Se pensó que podían descifrar la escritura jeroglífica en un par de semanas, pero terminaron convirtiéndose en 20 años. "La Piedra Rosetta es el mensaje en una botella por excelencia, a la deriva por las olas del tiempo durante más de dos mil años hasta ser por fin encontrada", explica Dolnick en su ensayo que, con toques de thriller, desgrana con detalle la aventura de la estela y la trepidante carrera mantenida por dos eruditos por descifrarla antes que su rival: Jean-François Champollion y Thomas Young.
Restaurada en 1999, se desveló que su color original, el gris, había quedado ennegrecido por años de admiración y el entusiasmo de los curiosos. Tallada en granodiorita, la grasa de la yema de decenas de miles de dedos combinada con una capa de cera protectora había hecho pensar durante años que la piedra era basalto negro. Descifrada en 1828 por el francés Champollion, se exhibe con orgullo en el Museo Británico y no en el Louvre gracias a una ardua negociación con unos savants coléricos.
La ira de los sabios
En septiembre de 1801, la famosa piedra aún guardaba silencio y su destino seguía siendo incierto. El antipático general Jaques Menou, líder de un ejército derrotado, había sido el primer responsable de custodiar la estela descubierta por el teniente Pierre-François Bouchard y no quería desprenderse de ella. Sin embargo, fue obligado a ceder: su vida y su ejército dependían de ello.
Los savants tampoco querían desprenderse de sus hallazgos arqueológicos y naturalistas. Habían viajado hacia un país hostil, esquivado balas; se habían arrastrado en templos abandonados y tumbas saqueadas para conocer sus inscripciones y los británicos también exigían sus folios y cuadernos de notas como botín. Antes le prenderían fuego a todo.

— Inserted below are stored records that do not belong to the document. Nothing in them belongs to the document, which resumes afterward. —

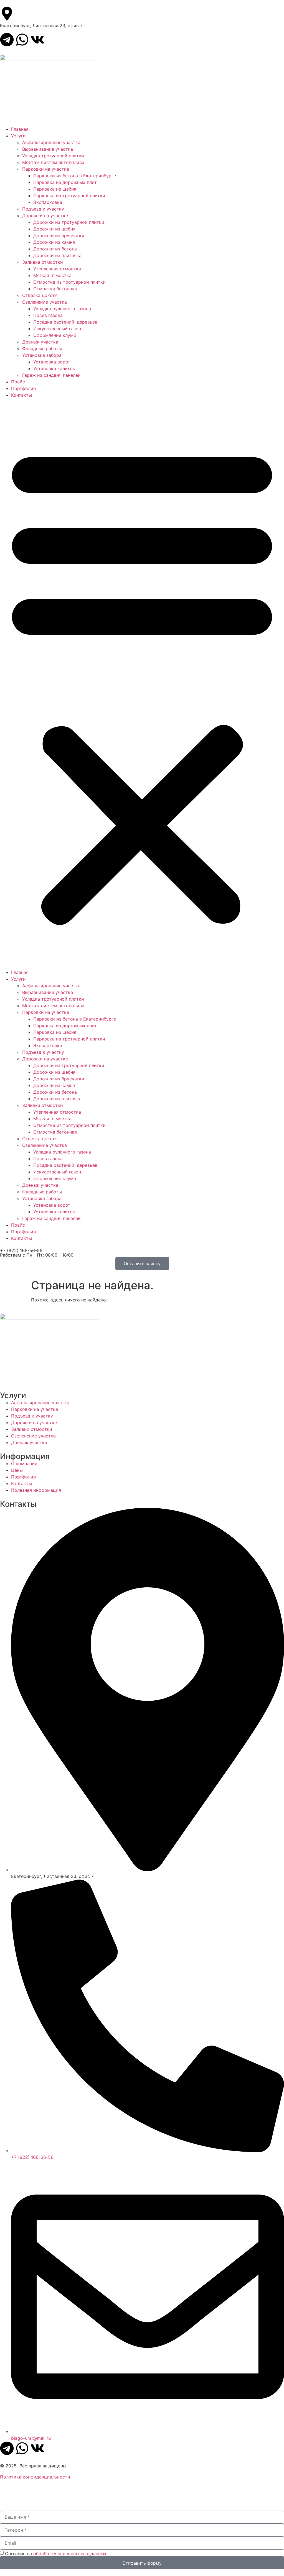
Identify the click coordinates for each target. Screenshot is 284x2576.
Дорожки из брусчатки (58, 235)
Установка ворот (51, 362)
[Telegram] (7, 40)
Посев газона (48, 315)
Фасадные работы (42, 348)
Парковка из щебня (54, 189)
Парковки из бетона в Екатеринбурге (74, 175)
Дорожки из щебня (54, 229)
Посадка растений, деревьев (65, 322)
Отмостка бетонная (55, 288)
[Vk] (37, 40)
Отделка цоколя (40, 295)
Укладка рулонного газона (62, 308)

El naturalista Geoffroy Saint Hilaire, antes de entregar el trabajo de años, amenazó con reducirlo todo a cenizas: "Queréis fama. Pues bien, podéis estar seguros de que la historia recordará esto: también vosotros habréis incendiado una biblioteca en Alejandría". Los británicos decidieron ceder un poco y aceptaron que los sabios se llevasen algunas colecciones y cuadernos, pero debían entregar 17 grandes tesoros que incluían la famosa estela.
Entre estas joyas estaban numerosas estatuas de dioses con cabezas de animales y un gran sarcófago que decían que pertenecía a Alejandro Magno y que había sido encontrado en una mezquita donde desempeñaba la función de baño público. El ejército galo pudo regresar a su patria y, rematando la derrota, los tesoros marcharon a Londres a bordo de L'Égyptienne, un buque francés capturado.